Energy Transition – An Indian Overview

Clean energy transition 2050

The Paris Agreement (April 2016) sets out a global framework to avoid unprecedented climate change by trapping global warming to below 2°C while pursuing efforts to limit it to 1.5°C above pre-industrial levels. Since energy sector alone is responsible for three-quarters of greenhouse gas (GHGs) emissions, a wholistic transformation of the sector will be necessary to achieve this target in this century.

While the world’s current objective is to reduce the global Carbon Dioxide (CO2) emissions to net-zero by 2050, a recent report by IEA (International Energy Agency) clearly states that we are off track of what is needed to achieve this goal. It is evident that there exists a gap between the Stated Policies Scenario (SPS) and the Sustainable Development Scenario (SDS) therefore making it highly imperative that they be explored and focus be laid on the indicators stated by IEA to make the transition to Net Zero Emissions.

Clean energy transition scenario vs the stated policies scenario as per the reports of IEA.
Image: Global energy related carbon-emissions by scenario, 2000-2040

One of the key indicators for any country or region to successfully make the clean energy transition is energy-related carbon emissions. For instance, India being one of the largest emitters of annual CO2 is expected to emit 3.6 GT (Giga Tones) in 2030 driven by energy demand growth.

Simultaneously, the country has, and is expected to record very little change in the final energy carbon intensity, i.e total energy-related carbon emissions in CO2 per unit of final energy consumption.
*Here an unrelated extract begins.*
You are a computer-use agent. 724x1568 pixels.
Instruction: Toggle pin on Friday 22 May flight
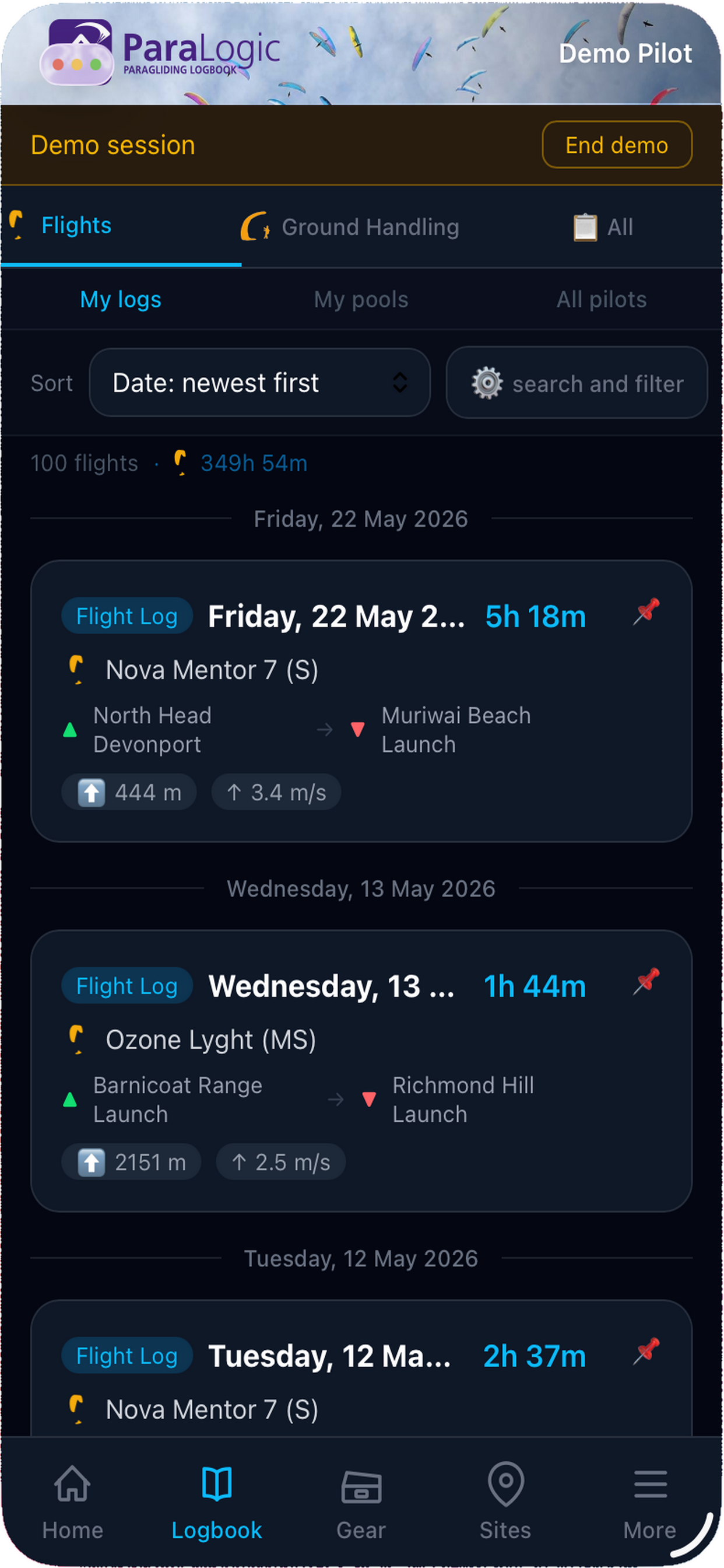(x=646, y=611)
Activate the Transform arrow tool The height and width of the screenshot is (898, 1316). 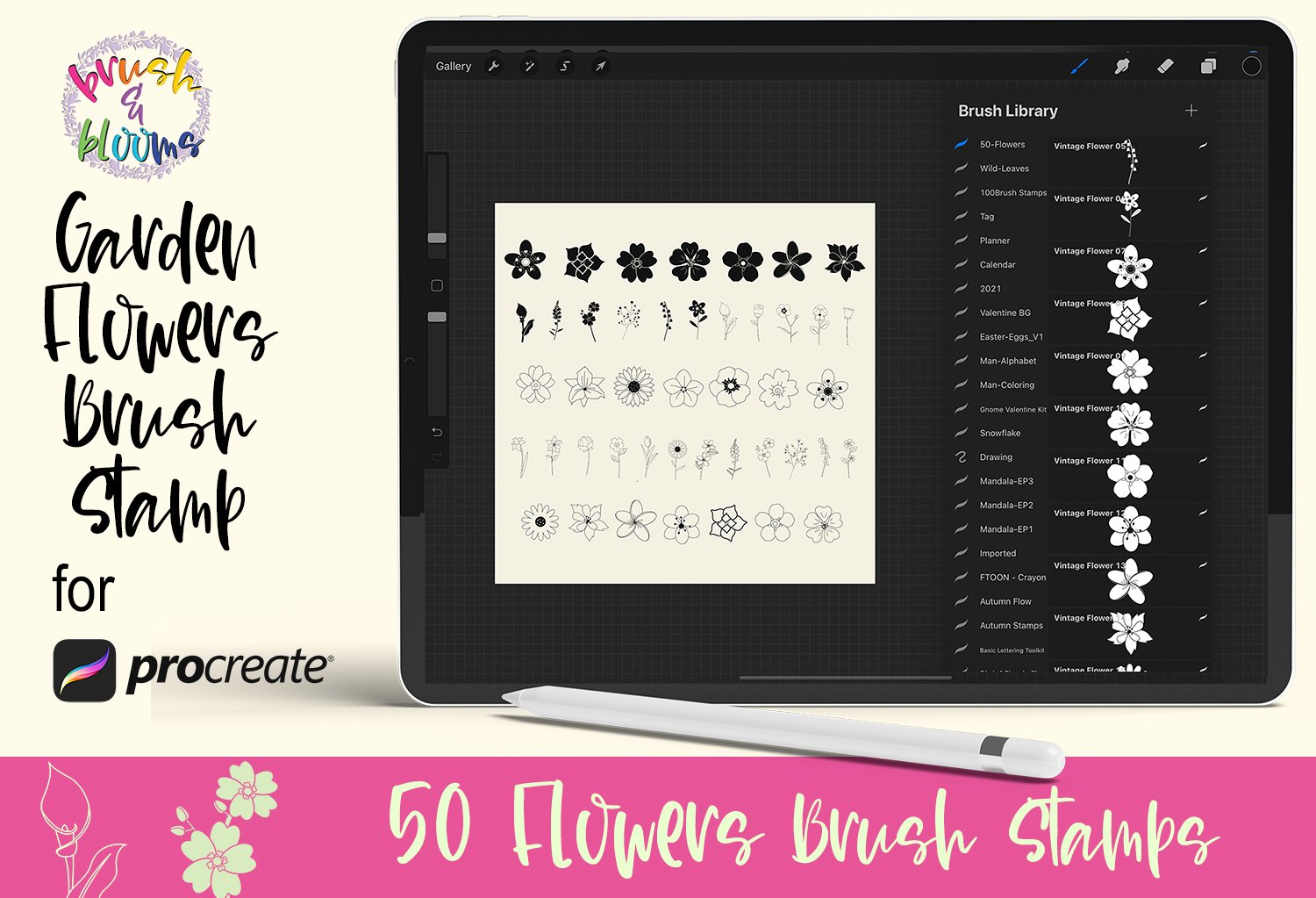599,66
In order to reach the net zero target, the rate at which carbon intensity declines needs to at least double therefore scaling up India’s intensity rate from 0.2% to 2.4% on an average. India therefore needs drastic decarbonization when it comes to the energy sector in order to fulfill its Intended Nationally Determined Contribution (INDC) pledges.

The difference in carbon intensity and a look on what should be done to achieve the net zero scenario, especially for India.
Image: Final energy carbon intensity in the SDS vs SPS, 2000-2040.

According to IEA, direct use of low-emissions electricity as an alternative to fossil fuels or electrification of end use energy can act as a catalyst, offering a quick and cost-effective path for decarbonization. However, in order to achieve targets in the electrification of the energy driven sectors (subsectors), it is crucial that the power generated is hugely low-carbon.

Globally, the electricity demand is undeniably expected to show a steep rise in the next three decades. In the industrial sector itself, electricity demand is likely to record an increase of more than 11000 TWh (Terawatt-hour) between 2020 and 2050. Similarly, transport sector will show a considerable rise from less than 2% in 2020 to more than 45% by 2050. A surge in electricity demand will also be recorded from construction and housing and for production of low-carbon fuels like hydrogen.

The Indian Scenario

India is making decent progress in the field of affordable, clean and secure energy. With population expansion and trend in urbanization, the country is expected to see a significant rise in its overall energy demand – tripling to 2499 TWh by 2030. Household electrification will be seen as one key driver for this increase in electricity demand.

The Government of India in the INDC pledges to increase solar capacity twenty-five fold to 100 GW by 2022, double the wind capacity to 60 GW by 2022 and raise nuclear capacity from 6 GW today to 63 GW in 2032. In a nutshell, India is aiming to install 175 GW of renewables by 2022. The low-carbon power generated can then be supplied to various subsectors thereby breaking their dependency on fossil fuels. In addition, India has also focused on policies that encourage energy storage, net-zero buildings, CCUS (Carbon Capture, Utilization and Storage), etc.

Overall, with this anticipated shift in energy, it becomes compulsory that India adopts an integrated and wholistic approach to transition to clean energy. Known for its massive solar potential, the country is expected to set the path forward by pioneering new projects like One Sun One World One Grid. However, India’s clean energy roadmap should not lose focus on the diversified energy mix.

With constantly evolving technologies, many believe that Hydrogen can be a game changer for India’s clean energy transition. Low-carbon hydrogen has great potential in several sectors (e.g. heavy and light industries, transportation, buildings, etc). Unlike solar energy plants that can be set up anywhere, renewable projects like hydrogen production are location specific. Hence, locations/sites should be strategically identified prior, and integration with the grid and the distribution of energy must be well planned out. 

India also has a huge prospect of its bioenergy sector. The annual agricultural waste combined with municipal solid wastes, used cooking oil and wastewater can be utilized as bioenergy feedstock. Although India has built 11 GW of biomass power and co-generation plants, much potential in the bioenergy sector still remains untapped.

To conclude, India can make more advancements in technologies like CCUS, Hydrogen, Bioenergy, Material Efficiency, etc., in the near future. Being the third-largest energy consuming country with the fourth-largest renewable energy capacity, it has great potential in green energy. Therefore, with clean energy production and access, followed by proper mapping of roadways and timely implementation and completion of projects, India could become one of the world leaders in the clean energy market.